This is a followup on this question http://discourse.llvm.org/t/window-iterator-type-for-linalg-genericop/3967

I’m attempting to represent a horizontal blur operation using `linalg.generic`

. The IR I am currently generating is this:

```
#map0 = affine_map<(d0, d1) -> (d0, d1 - 1)>
#map1 = affine_map<(d0, d1) -> (d0, d1)>
#map2 = affine_map<(d0, d1) -> (d0, d1 + 1)>
module @global_scope {
func @sumKernel(%arg0: tensor<1x3xi16>) -> i16 {
%c0 = constant 0 : index
%c1 = constant 1 : index
%c2 = constant 2 : index
%0 = tensor.extract %arg0[%c0, %c0] : tensor<1x3xi16>
%1 = tensor.extract %arg0[%c0, %c1] : tensor<1x3xi16>
%2 = addi %0, %1 : i16
%3 = tensor.extract %arg0[%c0, %c2] : tensor<1x3xi16>
%4 = addi %2, %3 : i16
return %4 : i16
}
func @main(%arg0: tensor<480x640xi16>) -> tensor<480x640xi16> {
%c0_i16 = constant 0 : i16
%0 = linalg.pad_tensor %arg0 low[0, 1] high[0, 1] {
^bb0(%arg1: index, %arg2: index): // no predecessors
linalg.yield %c0_i16 : i16
} : tensor<480x640xi16> to tensor<480x642xi16>·
%1 = splat %c0_i16 : tensor<480x640xi16>
%2 = linalg.generic {indexing_maps = [#map0, #map1, #map2, #map1], iterator_types = ["parallel", "window"]} ins(%0, %0, %0 : tensor<480x642xi16>, tensor<480x642xi16>, tensor<480x642xi16>) outs(%1 : tensor<480x640xi16>) {
^bb0(%arg1: i16, %arg2: i16, %arg3: i16, %arg4: i16): // no predecessors
%3 = tensor.from_elements %arg1, %arg2, %arg3 : tensor<3xi16>
%c1 = constant 1 : index
%c3 = constant 3 : index
%4 = tensor.from_elements %c1, %c3 : tensor<2xindex>
%5 = tensor.reshape %3(%4) : (tensor<3xi16>, tensor<2xindex>) -> tensor<1x3xi16>
%6 = call @sumKernel(%5) : (tensor<1x3xi16>) -> i16
linalg.yield %6 : i16
} -> tensor<480x640xi16>
return %2 : tensor<480x640xi16>
}
}
```

This seems more or less in keeping with the answer from my previous post, other than the fact that it is making use of statically sized tensors. The intent of the above example is to produce a new tensor whose elements are the sum a 1x3 window in the input tensor. It first pads the input tensor to handle the boundary conditions.

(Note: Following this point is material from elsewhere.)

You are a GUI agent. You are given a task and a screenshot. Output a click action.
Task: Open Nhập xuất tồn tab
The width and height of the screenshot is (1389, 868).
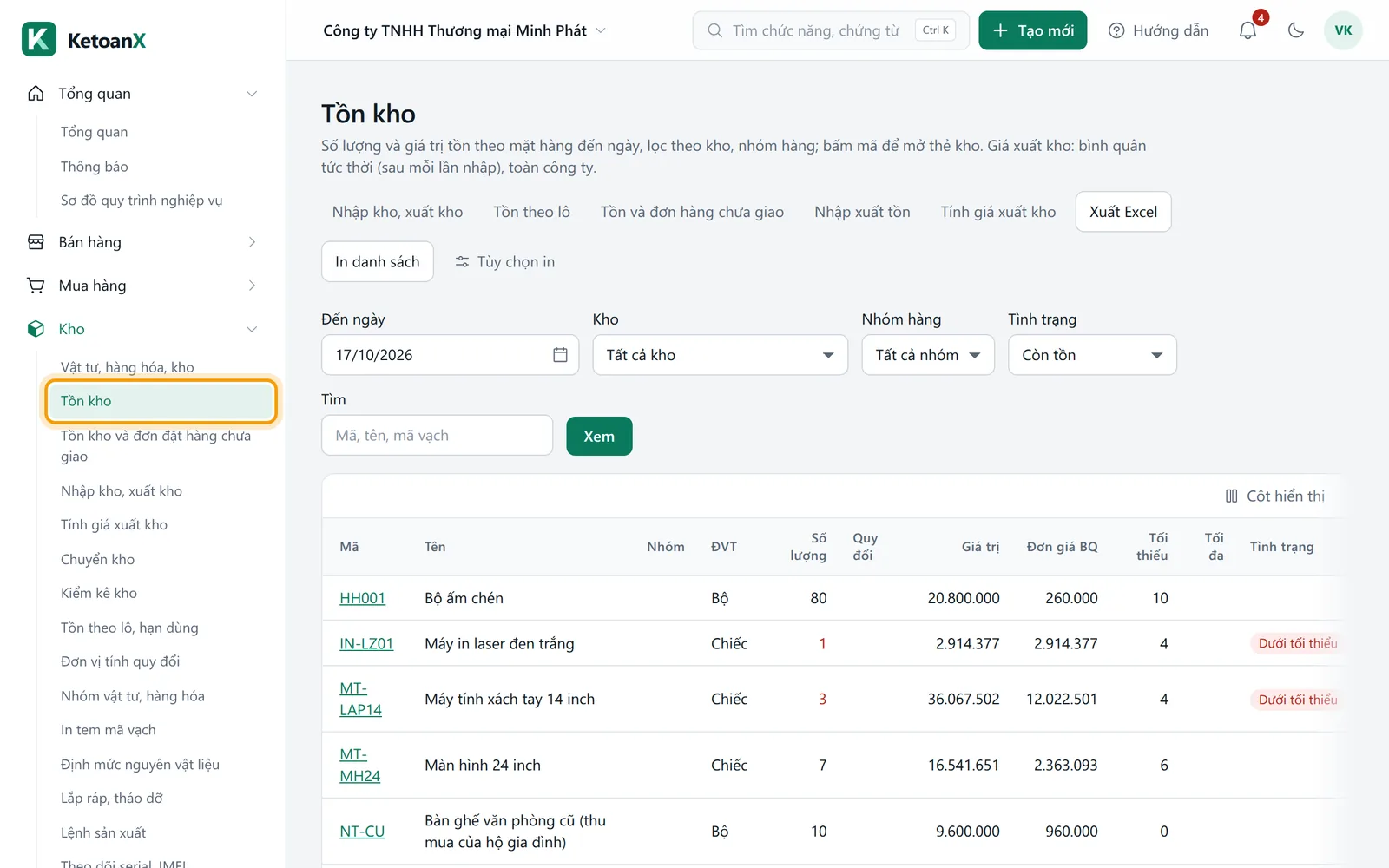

The problem I run into is that the `linalg.generic`

operation above seems to fail to legalize. The problem seems related to the supplied affine maps. This is the error given with the example above:

```
error: 'linalg.generic' op unexpected result less than 0 at expression #1 in (d0, d1) -> (d0, d1 - 1)
```

The error seems related to the process of inferring iteration space dimensions. If I change the indexing maps to

```
#map0 = affine_map<(d0, d1) -> (d0, d1)>
#map1 = affine_map<(d0, d1) -> (d0, d1 + 1)>
#map2 = affine_map<(d0, d1) -> (d0, d1 + 2)>
```

This results in a different error:

```
error: 'linalg.generic' op inferred input/output operand #1 has shape's dimension #1 to be greater than or equal to 643, but found 642
```

I’ve tried other variants on this with different indexing maps given in different orders, but the end result is one of these two errors.

Is there anything obviously wrong I’m doing in this example? Or am I running into some other limitation?